The AeroPilates Reformer is sold by Springfield, Missouri-based Stamina Products, a pioneer in fitness infomercials and mass merchant fitness equipment sales since 1987. They offer several Reformer models, but all of them feature a trampoline (their version of a jump board), making them a top choice if you're looking to incorporate cardio into your Pilates workouts. Despite its "As Seen on TV" marketing style (hi, ThighMaster!), the AeroPilatesReformer has proven popular over time. It's even featured in some Pilates Anytime videos. The Home Studio Reformer starts at under $600 and is frequently discounted by Amazon, QVC, and Walmart. Bottom Line: You get what you pay for. If you're a fitness dabbler or someone new to Pilates Reformer work, this is a great way to get your feet wet. It's also one of the most lightweight and portable home Reformers out there.

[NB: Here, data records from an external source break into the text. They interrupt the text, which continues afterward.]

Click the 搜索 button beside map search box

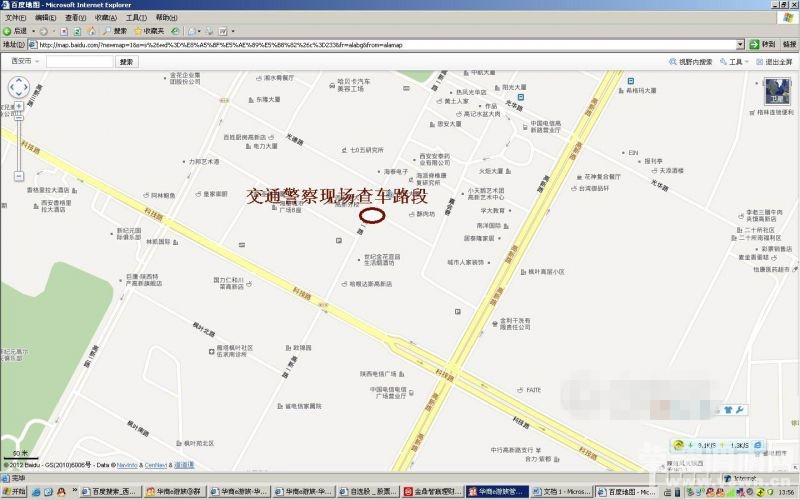tap(127, 62)
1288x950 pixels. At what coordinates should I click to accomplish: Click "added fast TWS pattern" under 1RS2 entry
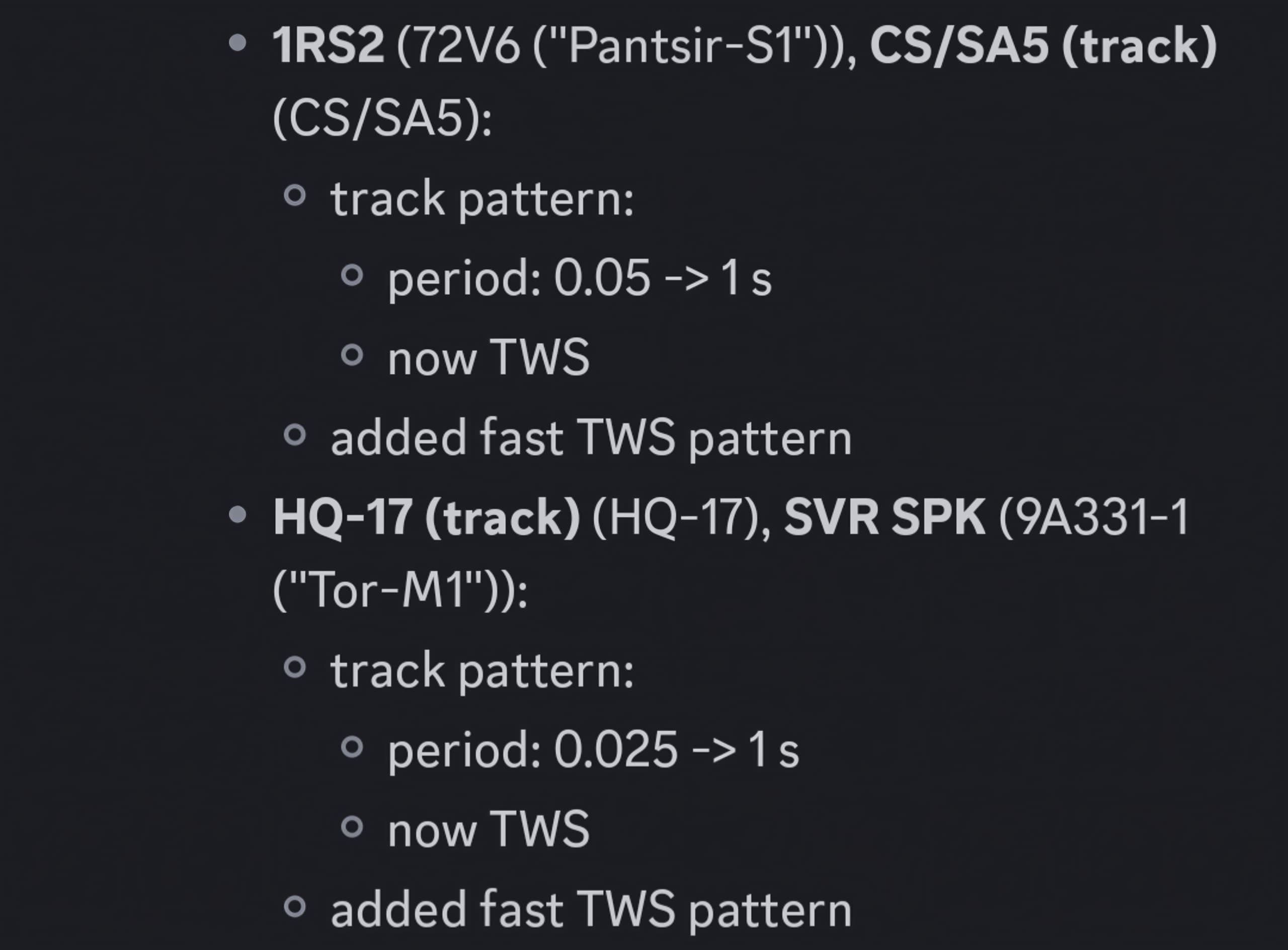pos(591,438)
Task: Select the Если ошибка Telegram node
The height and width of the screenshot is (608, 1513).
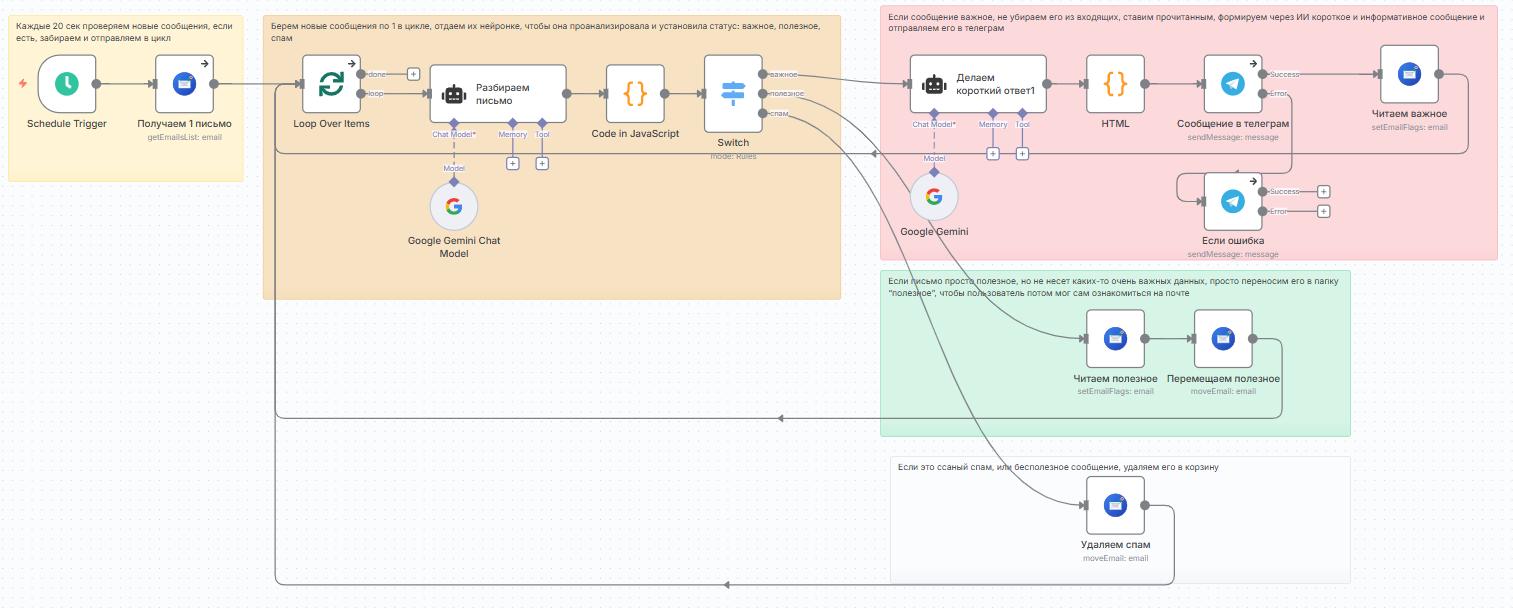Action: point(1232,201)
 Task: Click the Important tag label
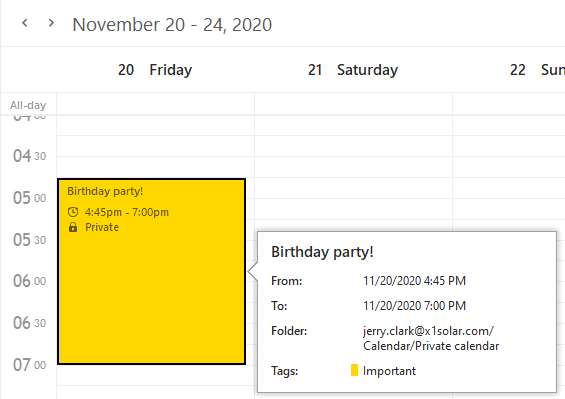point(389,371)
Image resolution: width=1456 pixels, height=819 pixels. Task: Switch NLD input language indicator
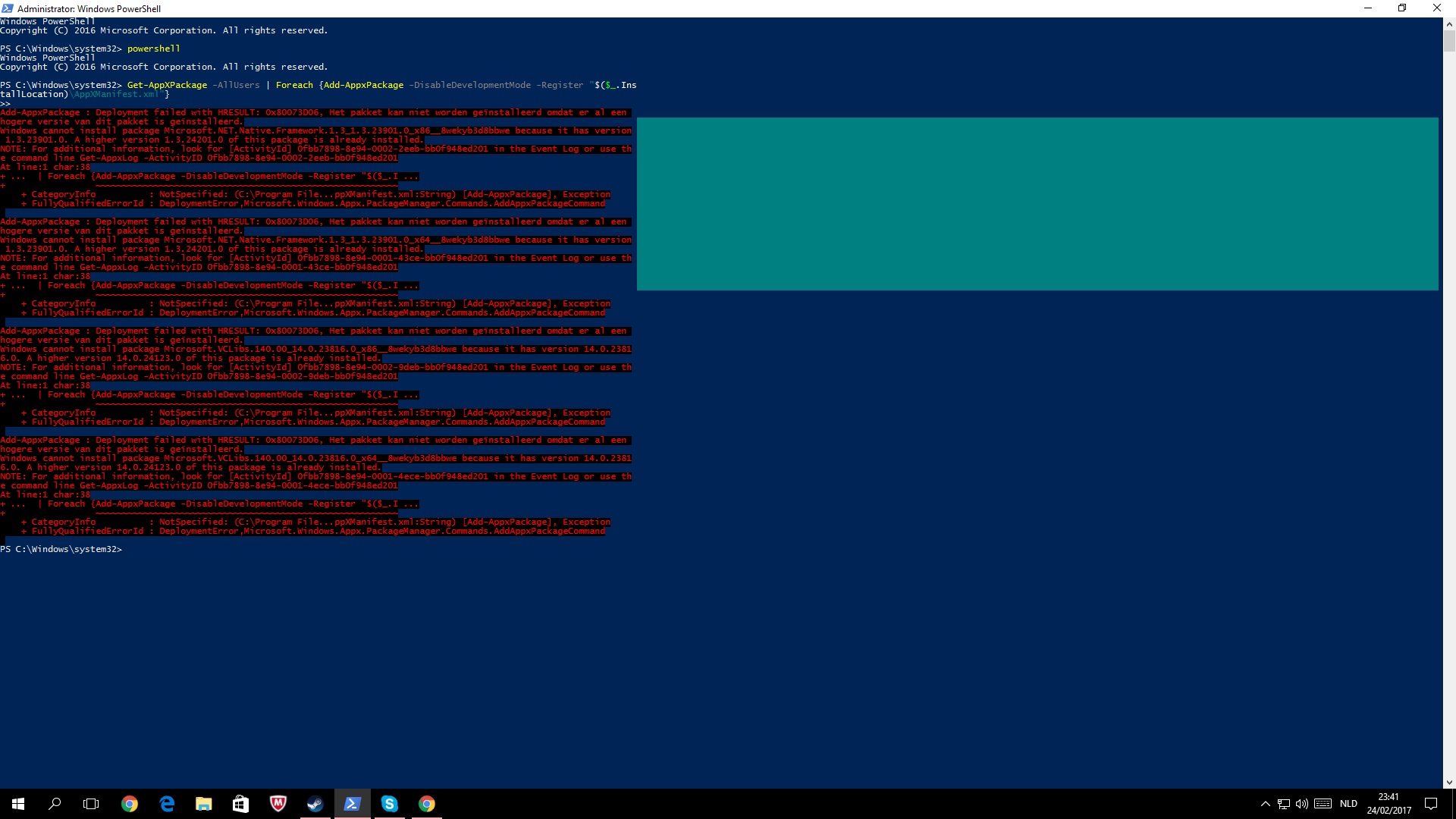[x=1348, y=804]
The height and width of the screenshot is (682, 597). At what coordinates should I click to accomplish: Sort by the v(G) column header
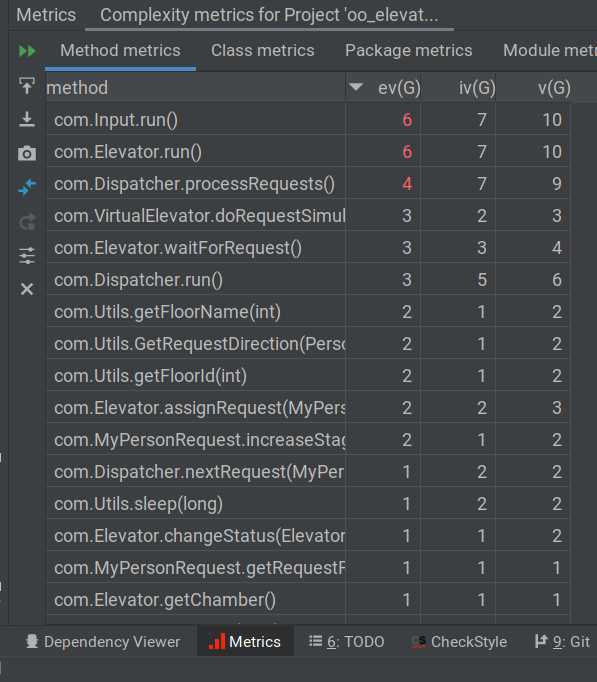[x=554, y=88]
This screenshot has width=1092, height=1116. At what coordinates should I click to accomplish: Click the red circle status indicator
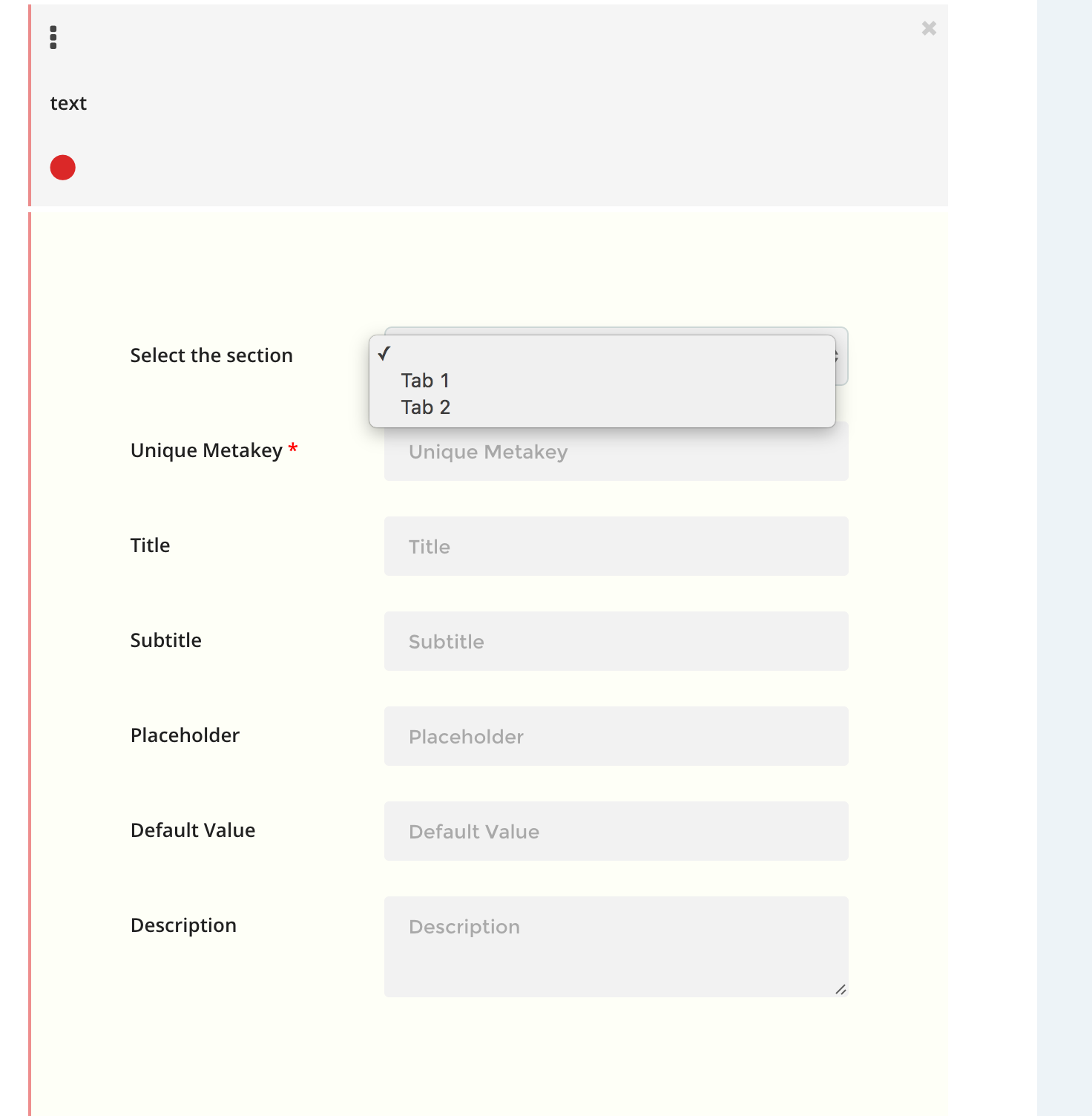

In business since 1988, Toronto, Ontario-based Merrithew sells a wide range of fitness equipment, but is known for the SPX At Home Pilates Reformer. This model strikes a nice balance between the entry level consumer models and those produced for a studio customer. The price point is right in the middle, too, at around $3000 for the entry-level model. The SPX has ropes, not the more classic leather straps, and metal resistance springs. Accessories, such as the jump board and Short/Long Box, are extra. Bottom Line: If you are looking for a model designed for the home exerciser and want to replicate the feel and functionality of a studio Reformer, this is a sound choice.
Balanced Body recently made a move into the classical Reformer space by partnering with first generation Pilates teacher Jay Grimes to faithfully re-create the original Reformer used in Pilates studios circa 1970. The result is the Contrology Reformer. Priced from $4500, this Reformer comes fully loaded with the traditional accessories (box, straps, and kneeling pads) and can be customized with a variety of upholstery choices and in several lengths. Bottom Line: If you're a purist looking for a studio-quality model with an impeccable classical pedigree, this aluminum Reformer fits the bill.
The pandemic-induced pivot to home workouts and virtual platforms has led to some new entrants in the Reformer market. These new players are targeting the at-home market with Reformers that resemble art pieces, often boasting built-in video screens for virtual workouts. Will they deliver on their promises? It remains to be seen how these new companies, including Frame Fitness and Reform RX, will manage to launch during a global supply chain breakdown.
One thing is certain. The growth of the category shows that having a Reformer of one's own is now a thoroughly mainstream idea. Will the new flock of Reformers prove as useful for hanging laundry as their predecessors, the exercycles of yore? Only time will tell.